**List of tasks**:
(1) Summarize the interview on the International Criminal Court in three sentences.
(2) Extract the passage of the interview on the International Criminal Court from "JOHN TESSITORE: So" to "into the future.", copying it word for word.
(3) Continue the interview on the International Criminal Court from the point where it stops.

**Page**:
━━━━━━━━━━━━━━━━

They are also, by design, retroactive and reactive rather than being prospective and preventive.
The ad hoc tribunals, in a lesser way than, say, the Nuremburg Trials, will always have the taint of victors' justice—or at least it's always going to be possible for claims that it's a partial or one-sided exercise in enforcement.
JOHN TESSITORE: So you see the ICC as having even greater credibility?
ANTONIO FRANCESCHET: I do, because it was established by a wider body of states in a multilateral process and because the law is prospective into the future.
JOHN TESSITORE: What do you consider the major contributing factors to the recent normative shift evidenced by the Court's creation toward the idea of individual accountability for the most egregious international crimes?
You mentioned, of course, just a moment ago the conviction of Charles Taylor. What effect do you think this shift has had for international criminal justice? For example, has the ICC had a deterrent effect?
ANTONIO FRANCESCHET: Well, yes, I think there have been shifts. I like to think of the shift toward individual criminal accountability has come in two waves: a sort of standard-setting wave and an enforcement wave.
The standard-setting wave started really in the early 20th century, particularly after World War I and after World War II, in the process of establishing many different fundamental pieces of international law, like international humanitarian law and the Genocide Convention.
Basically, the shift there is to politics. What can politics accommodate? We know that politics accommodates, even for ethical reasons, things that would be impermissible for individual conduct—so starting a war or using deadly force, that's part of politics.
But by the 20th century, in pursuing political objectives, it was decided that there are things that had to be impermissible and criminal in the pursuit of the national interest or in defending the sovereign rights of the state, or even in winning a war. So things like war crimes, crimes against humanity, genocide—those things were declared impermissible. That was the first shift.
The second shift, I think, is more slow in coming and has been sped up by the ICC. It's the shift that we are going to enforce these rules, we are going to enforce this criminal law, and that there is a duty to do it, and to do it in a very institutionalized or systematic way rather than in an ad hoc way, as we've been talking about.
Now, those two shifts I personally think, and as someone who studies this, that those shifts really make sense in light of a fundamental continuity. It's not naïve, I think, to suggest that a simple ethic of punishing wrongdoers is an imperative that is always there, and it's a very strong foundation for the ICC. For me it explains in part why there is such widespread support even across civilizations, different ethical codes. The simple ethic of punishing a wrongdoer is something that lies beneath those other shifts that I had mentioned.
The deterrence issue that you raised is a tricky one. The general sense is that deterrence for atrocity crimes is a very uncertain thing and it's very difficult to prove. I don't think deterrence is the strongest moral argument for the ICC anyway. You could make a very strong argument for, as I said, the ethics of punishing wrongdoers for what they have done.
JOHN TESSITORE: As we know, the drafters of the Rome Statute recognized that the ICC must operate within a decentralized political order—that is, in a world of sovereign states. The Rome Statute makes clear that jurisdiction, and therefore responsibility, lies primarily with states. But when a state is unable or unwilling to prosecute individuals culpable of the most heinous international crimes, the ICC may hold individuals accountable.

━━━━━━━━━━━━━━━━

**Dataset excerpt**:
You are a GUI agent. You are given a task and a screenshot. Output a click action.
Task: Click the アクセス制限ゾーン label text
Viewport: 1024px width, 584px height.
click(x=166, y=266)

━━━━━━━━━━━━━━━━

**Answers to the problems**:
(1) Antonio Franceschet sees the ICC as having greater credibility than the ad hoc tribunals because a wider body of states established it in a multilateral process and its law is prospective. He describes the shift toward individual criminal accountability as coming in two waves: a standard-setting wave that began in the early 20th century and declared war crimes, crimes against humanity, and genocide impermissible, and a slower enforcement wave that the ICC has sped up. He grounds both shifts in a simple ethic of punishing wrongdoers and calls deterrence for atrocity crimes uncertain and hard to prove, not the strongest moral argument for the Court.

(2)
JOHN TESSITORE: So you see the ICC as having even greater credibility?
ANTONIO FRANCESCHET: I do, because it was established by a wider body of states in a multilateral process and because the law is prospective into the future.

(3)
Now, that said, how does the ICC determine whether there has been a serious failure of sovereign authority? And, if they decide to charge an individual, how do they do so without appearing to undermine the authority of an individual government? It seems to me that this is a dicey situation and you have to walk a close line.
ANTONIO FRANCESCHET: You're right. The ICC is by design a court of last resort. That's actually in contrast to those ad hoc tribunals, which basically were superimposed upon a national legal system and had authority over any national state legal system.
JOHN TESSITORE: A good point.
ANTONIO FRANCESCHET: The Rome Statute does recognize the decentralized, as you put it, order we have. States have the first duty to prosecute and punish. But the Rome Statute made it quite clear that that responsibility, that first duty of states, cannot be abused in the sense that if a state delays justice or shields perpetrators in some way through a sham legal process, that that is just not on.
Now, the tricky thing here is that the ICC is a bit of a political and judicial power. When it comes to making decisions about, is a state genuinely being obstructionist, it is genuinely unable to act on the duty to punish, it really is the judicial pillar of the Court I mentioned making a judgment call. States can't really appeal a decision beyond that.
The ICC is making the decision on a point of law. But again, they are interpreting facts about the state's intentions and behaviors and institutional realities about capability. It's not necessarily going to be an easy decision.
Unless it's a self-referral—and by that I mean unless a state, like the Congo for example, comes to the ICC and says, "We can't do this; we just do not have the judicial ability to do it; our court system is in disarray," there is no way else but to undermine the state's default authority.
But it's important to recognize that states signed up precisely for that. That was the deal with the Rome Statute.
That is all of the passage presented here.